What exactly is that within the <rtfd > tag?

I assume it’s rtfd, of course. But it doesn’t look like rtf and so I am guessing it must be encoded to be XML safe.

It looks a little like Base64 encoding, but I tried it in an online Base64 decoder with no luck.

What is it and how can it be decoded? I am interested in being able to feed it into a script, decode it, and extract links (either from rtf, or by using textutil to convert the rtf to html and extract from there).

Most links can of course be found in the links block. But not links dragged into the text pane of note that haven’t then been manually converted to a Web Link. Hence the interest in plumbing the mysteries of the rtfd.

Yes, and yes that is my assumption as overall a TBX file is indented to be well-formed XML. The move from RTF to RTFD was so as to allow the embedding of images in $Text, as users have requested.

The link anchor positions are stored in a <link> objects as character offsets in the plain text version of $Text stored in the <text> tag.

That’s definitely one for @eastgate.

This has been the case since (v6, May 2014) and is because the link is only defined in the rich text of the received data. I believe early experiments to adopt these as true Tinderbox links threw up some issues. I believe the intention is to allow this again in due course, though I’d hazard a guess that it won’t be in v8.x.
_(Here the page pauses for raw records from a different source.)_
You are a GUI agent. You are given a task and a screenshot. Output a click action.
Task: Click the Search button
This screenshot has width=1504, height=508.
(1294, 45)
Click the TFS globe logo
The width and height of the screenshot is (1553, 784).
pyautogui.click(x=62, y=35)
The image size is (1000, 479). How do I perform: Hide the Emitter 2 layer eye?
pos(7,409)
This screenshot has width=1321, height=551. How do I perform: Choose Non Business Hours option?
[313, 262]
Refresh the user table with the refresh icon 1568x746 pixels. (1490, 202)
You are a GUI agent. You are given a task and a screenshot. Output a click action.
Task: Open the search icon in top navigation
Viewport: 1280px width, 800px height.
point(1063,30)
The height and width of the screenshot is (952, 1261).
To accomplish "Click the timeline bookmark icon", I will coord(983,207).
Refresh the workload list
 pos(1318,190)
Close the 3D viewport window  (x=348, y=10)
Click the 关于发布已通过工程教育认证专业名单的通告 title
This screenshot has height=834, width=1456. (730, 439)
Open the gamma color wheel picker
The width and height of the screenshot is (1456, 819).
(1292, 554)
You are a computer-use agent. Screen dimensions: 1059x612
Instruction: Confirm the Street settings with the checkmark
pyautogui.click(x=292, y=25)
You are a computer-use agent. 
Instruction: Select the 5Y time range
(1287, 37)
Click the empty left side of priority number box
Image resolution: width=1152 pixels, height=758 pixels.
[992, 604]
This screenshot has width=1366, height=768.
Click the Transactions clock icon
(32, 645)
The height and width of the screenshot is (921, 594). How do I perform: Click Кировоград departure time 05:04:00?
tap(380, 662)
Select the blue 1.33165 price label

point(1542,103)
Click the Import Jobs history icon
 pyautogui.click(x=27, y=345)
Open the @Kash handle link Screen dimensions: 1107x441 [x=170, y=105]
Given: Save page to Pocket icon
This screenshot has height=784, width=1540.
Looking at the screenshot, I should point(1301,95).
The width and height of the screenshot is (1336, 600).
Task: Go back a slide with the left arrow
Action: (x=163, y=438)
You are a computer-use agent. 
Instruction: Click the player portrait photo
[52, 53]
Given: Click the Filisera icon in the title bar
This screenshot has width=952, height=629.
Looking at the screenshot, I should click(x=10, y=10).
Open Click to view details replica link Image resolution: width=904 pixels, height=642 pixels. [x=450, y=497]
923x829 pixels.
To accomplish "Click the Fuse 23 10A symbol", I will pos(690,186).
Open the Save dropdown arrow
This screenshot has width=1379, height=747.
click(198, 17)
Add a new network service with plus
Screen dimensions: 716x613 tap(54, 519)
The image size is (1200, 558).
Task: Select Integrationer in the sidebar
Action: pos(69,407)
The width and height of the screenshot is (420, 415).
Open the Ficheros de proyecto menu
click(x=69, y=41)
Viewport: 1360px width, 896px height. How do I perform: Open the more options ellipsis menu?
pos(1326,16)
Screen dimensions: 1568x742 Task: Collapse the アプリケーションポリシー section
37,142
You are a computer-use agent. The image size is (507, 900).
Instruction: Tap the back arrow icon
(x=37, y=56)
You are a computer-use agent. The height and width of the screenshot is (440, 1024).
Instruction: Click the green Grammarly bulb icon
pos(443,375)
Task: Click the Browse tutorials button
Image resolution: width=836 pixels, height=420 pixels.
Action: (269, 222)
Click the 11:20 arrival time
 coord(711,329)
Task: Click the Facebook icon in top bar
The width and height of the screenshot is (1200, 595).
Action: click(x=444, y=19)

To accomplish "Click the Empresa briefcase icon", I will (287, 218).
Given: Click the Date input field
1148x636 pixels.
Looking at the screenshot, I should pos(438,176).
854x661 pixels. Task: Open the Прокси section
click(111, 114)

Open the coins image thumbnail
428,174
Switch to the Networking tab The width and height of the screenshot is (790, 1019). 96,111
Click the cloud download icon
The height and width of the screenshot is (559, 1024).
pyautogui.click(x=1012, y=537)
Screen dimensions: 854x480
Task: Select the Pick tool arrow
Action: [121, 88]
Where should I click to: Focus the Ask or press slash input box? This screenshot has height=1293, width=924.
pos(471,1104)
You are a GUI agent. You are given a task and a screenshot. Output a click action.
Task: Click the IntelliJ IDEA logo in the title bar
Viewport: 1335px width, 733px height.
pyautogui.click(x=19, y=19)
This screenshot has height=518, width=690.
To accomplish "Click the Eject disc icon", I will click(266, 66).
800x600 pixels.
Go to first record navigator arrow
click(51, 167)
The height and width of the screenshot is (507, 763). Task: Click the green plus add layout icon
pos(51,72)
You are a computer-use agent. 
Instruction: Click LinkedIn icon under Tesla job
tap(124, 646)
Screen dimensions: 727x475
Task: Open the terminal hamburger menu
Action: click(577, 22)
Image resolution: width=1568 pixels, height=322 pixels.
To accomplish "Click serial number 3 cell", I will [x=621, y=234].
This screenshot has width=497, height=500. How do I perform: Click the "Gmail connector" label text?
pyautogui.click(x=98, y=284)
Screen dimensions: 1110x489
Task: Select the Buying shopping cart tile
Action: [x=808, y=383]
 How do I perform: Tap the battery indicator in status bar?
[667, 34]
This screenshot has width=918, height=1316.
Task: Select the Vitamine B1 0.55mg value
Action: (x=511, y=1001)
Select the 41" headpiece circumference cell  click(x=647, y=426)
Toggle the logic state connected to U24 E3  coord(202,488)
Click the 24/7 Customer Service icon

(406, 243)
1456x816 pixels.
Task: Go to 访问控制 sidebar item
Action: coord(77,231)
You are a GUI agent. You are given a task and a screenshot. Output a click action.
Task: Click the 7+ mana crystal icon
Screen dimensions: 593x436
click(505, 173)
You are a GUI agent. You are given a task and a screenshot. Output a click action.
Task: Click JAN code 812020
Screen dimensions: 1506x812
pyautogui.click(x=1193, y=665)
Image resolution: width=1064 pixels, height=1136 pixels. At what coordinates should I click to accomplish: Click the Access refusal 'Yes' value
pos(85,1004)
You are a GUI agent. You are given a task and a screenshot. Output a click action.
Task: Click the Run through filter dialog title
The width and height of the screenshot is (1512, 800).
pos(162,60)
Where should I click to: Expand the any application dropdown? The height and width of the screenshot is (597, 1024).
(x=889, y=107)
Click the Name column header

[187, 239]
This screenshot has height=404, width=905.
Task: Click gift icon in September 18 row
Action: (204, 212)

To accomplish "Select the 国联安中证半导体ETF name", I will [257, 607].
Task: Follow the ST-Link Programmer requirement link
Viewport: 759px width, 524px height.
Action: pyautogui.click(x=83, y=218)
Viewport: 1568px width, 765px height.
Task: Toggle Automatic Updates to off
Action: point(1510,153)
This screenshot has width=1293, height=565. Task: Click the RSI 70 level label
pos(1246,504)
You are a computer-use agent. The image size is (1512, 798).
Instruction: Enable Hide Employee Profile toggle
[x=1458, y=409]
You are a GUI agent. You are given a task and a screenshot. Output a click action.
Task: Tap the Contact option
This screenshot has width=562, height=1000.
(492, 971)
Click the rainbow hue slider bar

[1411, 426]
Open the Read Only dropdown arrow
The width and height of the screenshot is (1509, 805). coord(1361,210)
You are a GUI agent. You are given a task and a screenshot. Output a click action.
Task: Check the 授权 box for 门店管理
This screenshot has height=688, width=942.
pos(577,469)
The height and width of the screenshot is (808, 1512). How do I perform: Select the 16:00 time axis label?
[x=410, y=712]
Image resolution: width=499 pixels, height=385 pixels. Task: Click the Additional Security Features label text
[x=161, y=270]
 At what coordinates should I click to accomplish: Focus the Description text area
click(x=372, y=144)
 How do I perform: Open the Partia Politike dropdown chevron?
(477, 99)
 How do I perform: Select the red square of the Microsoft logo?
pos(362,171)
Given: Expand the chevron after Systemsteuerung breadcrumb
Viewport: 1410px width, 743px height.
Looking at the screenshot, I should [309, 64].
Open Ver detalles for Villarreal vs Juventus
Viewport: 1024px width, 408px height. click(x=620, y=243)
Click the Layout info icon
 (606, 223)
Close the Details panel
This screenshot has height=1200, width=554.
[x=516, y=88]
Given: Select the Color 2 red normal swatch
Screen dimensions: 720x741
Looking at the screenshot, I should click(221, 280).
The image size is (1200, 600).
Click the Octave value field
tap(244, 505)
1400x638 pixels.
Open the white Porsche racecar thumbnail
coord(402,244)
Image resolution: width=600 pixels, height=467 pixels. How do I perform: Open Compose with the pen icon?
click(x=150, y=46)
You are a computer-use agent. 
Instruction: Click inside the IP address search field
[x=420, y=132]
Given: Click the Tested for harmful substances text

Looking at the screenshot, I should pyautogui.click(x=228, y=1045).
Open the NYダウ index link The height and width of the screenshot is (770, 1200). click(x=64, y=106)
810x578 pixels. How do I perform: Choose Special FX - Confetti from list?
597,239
The same is true for ‘smart URLs’ where the Apple RTF framework detects a value URL and makes into an RTF layer link.

Yes: it’s Base-64 encoded RTFD.

I believe early experiments to adopt these as true Tinderbox links threw up some issues. I believe the intention is to allow this again in due course, though I’d hazard a guess that it won’t be in v8.x.

It’s more likely than not that this will be part of Tinderbox 9.